(Beginning of RECORDS FOR THIS TASK)

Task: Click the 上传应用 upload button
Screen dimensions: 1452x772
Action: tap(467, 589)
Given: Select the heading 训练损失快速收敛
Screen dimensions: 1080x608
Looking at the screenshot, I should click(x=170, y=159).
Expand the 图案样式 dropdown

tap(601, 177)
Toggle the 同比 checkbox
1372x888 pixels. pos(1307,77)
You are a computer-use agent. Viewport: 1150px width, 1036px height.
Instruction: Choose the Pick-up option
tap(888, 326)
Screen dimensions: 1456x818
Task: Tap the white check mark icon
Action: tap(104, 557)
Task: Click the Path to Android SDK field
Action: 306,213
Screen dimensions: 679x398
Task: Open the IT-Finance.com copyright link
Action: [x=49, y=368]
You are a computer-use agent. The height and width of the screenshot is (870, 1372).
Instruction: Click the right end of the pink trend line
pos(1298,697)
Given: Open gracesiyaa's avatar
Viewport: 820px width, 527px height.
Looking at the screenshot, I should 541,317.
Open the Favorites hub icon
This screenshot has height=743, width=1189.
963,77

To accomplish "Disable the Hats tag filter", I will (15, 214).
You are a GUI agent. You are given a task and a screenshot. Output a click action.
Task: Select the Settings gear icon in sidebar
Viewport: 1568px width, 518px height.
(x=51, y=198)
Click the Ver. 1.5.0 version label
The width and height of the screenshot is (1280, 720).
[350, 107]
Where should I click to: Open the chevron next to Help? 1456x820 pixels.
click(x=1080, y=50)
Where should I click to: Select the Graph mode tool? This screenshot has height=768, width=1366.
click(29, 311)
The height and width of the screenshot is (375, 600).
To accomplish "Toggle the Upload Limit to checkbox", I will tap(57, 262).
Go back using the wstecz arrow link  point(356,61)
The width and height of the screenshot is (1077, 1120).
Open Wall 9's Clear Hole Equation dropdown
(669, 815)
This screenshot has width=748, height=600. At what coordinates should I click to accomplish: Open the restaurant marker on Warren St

(End of RECORDS FOR THIS TASK)

AIM OF THE TASK>
Each line above is to be restated exactly.

REPLY>
Task: Click the 上传应用 upload button
Screen dimensions: 1452x772
Action: tap(467, 589)
Given: Select the heading 训练损失快速收敛
Screen dimensions: 1080x608
Looking at the screenshot, I should click(x=170, y=159).
Expand the 图案样式 dropdown

tap(601, 177)
Toggle the 同比 checkbox
1372x888 pixels. pos(1307,77)
You are a computer-use agent. Viewport: 1150px width, 1036px height.
Instruction: Choose the Pick-up option
tap(888, 326)
Screen dimensions: 1456x818
Task: Tap the white check mark icon
Action: tap(104, 557)
Task: Click the Path to Android SDK field
Action: 306,213
Screen dimensions: 679x398
Task: Open the IT-Finance.com copyright link
Action: [x=49, y=368]
You are a computer-use agent. The height and width of the screenshot is (870, 1372).
Instruction: Click the right end of the pink trend line
pos(1298,697)
Given: Open gracesiyaa's avatar
Viewport: 820px width, 527px height.
Looking at the screenshot, I should 541,317.
Open the Favorites hub icon
This screenshot has height=743, width=1189.
963,77

To accomplish "Disable the Hats tag filter", I will (15, 214).
You are a GUI agent. You are given a task and a screenshot. Output a click action.
Task: Select the Settings gear icon in sidebar
Viewport: 1568px width, 518px height.
(x=51, y=198)
Click the Ver. 1.5.0 version label
The width and height of the screenshot is (1280, 720).
[350, 107]
Where should I click to: Open the chevron next to Help? 1456x820 pixels.
click(x=1080, y=50)
Where should I click to: Select the Graph mode tool? This screenshot has height=768, width=1366.
click(29, 311)
The height and width of the screenshot is (375, 600).
To accomplish "Toggle the Upload Limit to checkbox", I will tap(57, 262).
Go back using the wstecz arrow link  point(356,61)
The width and height of the screenshot is (1077, 1120).
Open Wall 9's Clear Hole Equation dropdown
(669, 815)
This screenshot has width=748, height=600. At what coordinates should I click to accomplish: Open the restaurant marker on Warren St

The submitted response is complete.